_Record set:_
━━━━━━
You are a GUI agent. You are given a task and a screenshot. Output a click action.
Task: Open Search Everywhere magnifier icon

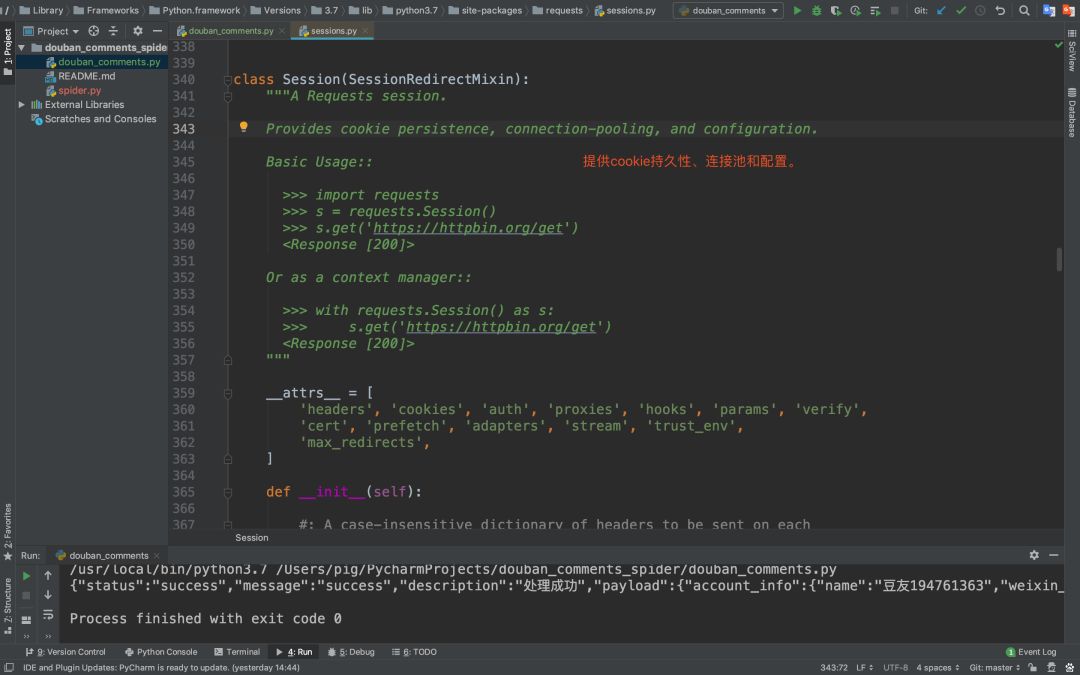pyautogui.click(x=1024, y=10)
━━━━━━
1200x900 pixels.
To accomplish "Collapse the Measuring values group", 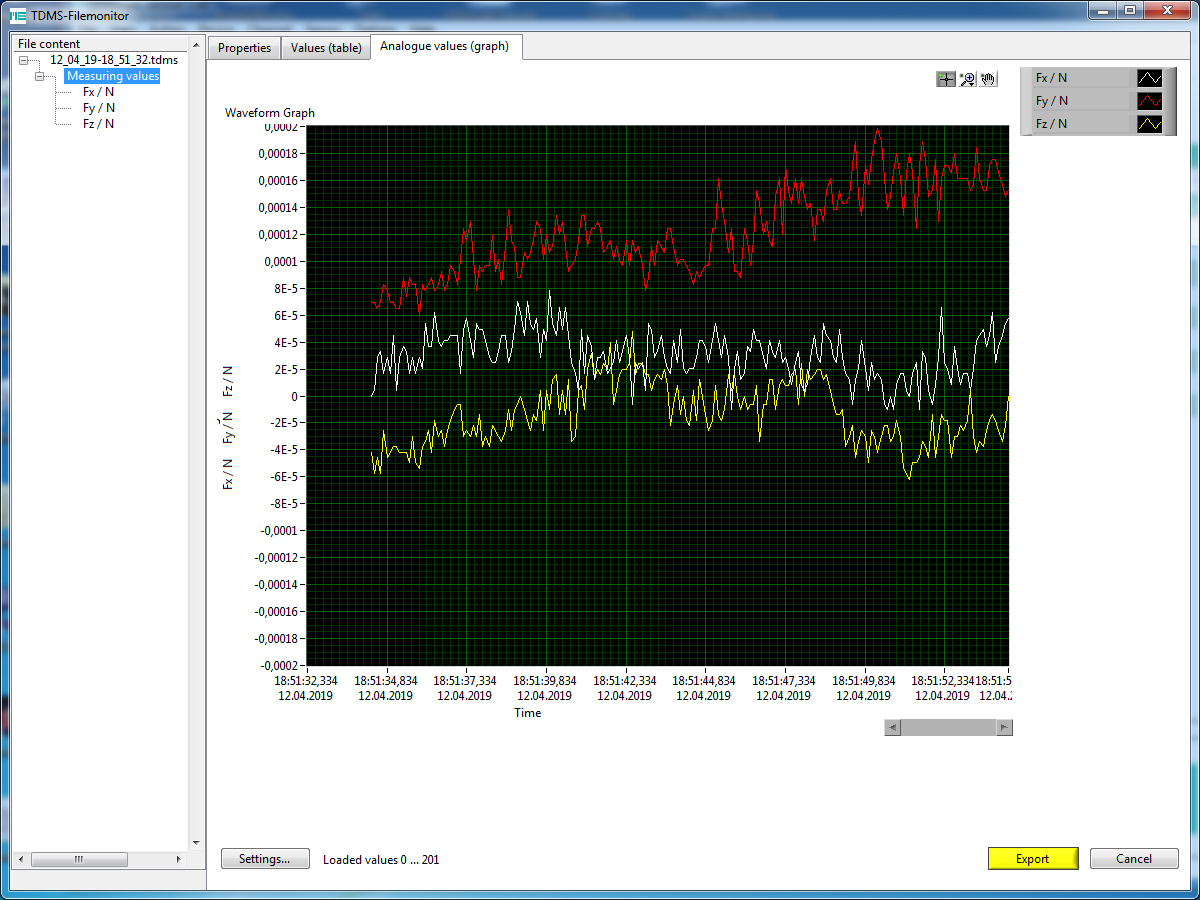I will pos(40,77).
━━━━━━
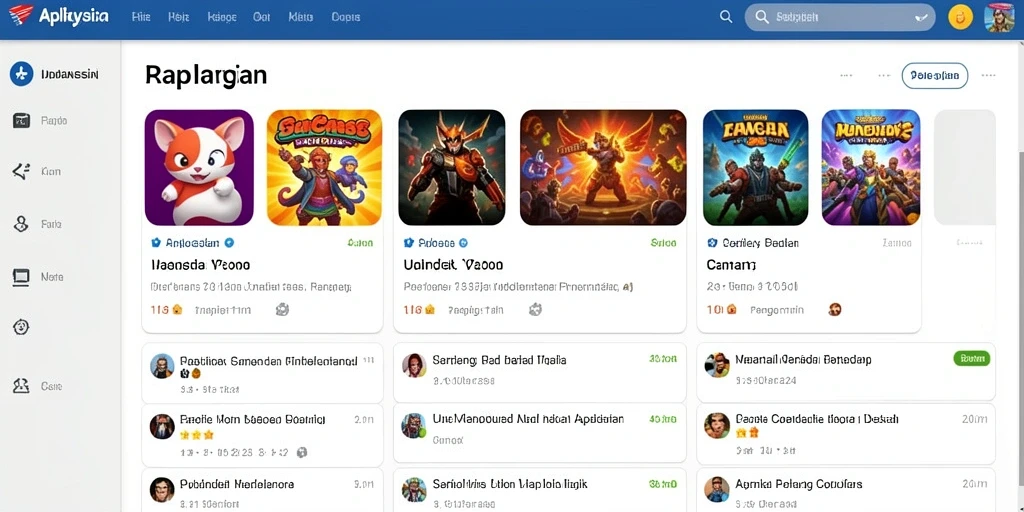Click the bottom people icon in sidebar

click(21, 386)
━━━━━━
_Challenge:_ Copy the lines above, starting with the line that contains "You are a GUI" and going on through the line that contains "pyautogui.click(x=1024, y=10)", with 89 added to each coordinate in the answer. Include the request too, but leave out the pictures.

_Solution to this problem:_
You are a GUI agent. You are given a task and a screenshot. Output a click action.
Task: Open Search Everywhere magnifier icon

pyautogui.click(x=1113, y=99)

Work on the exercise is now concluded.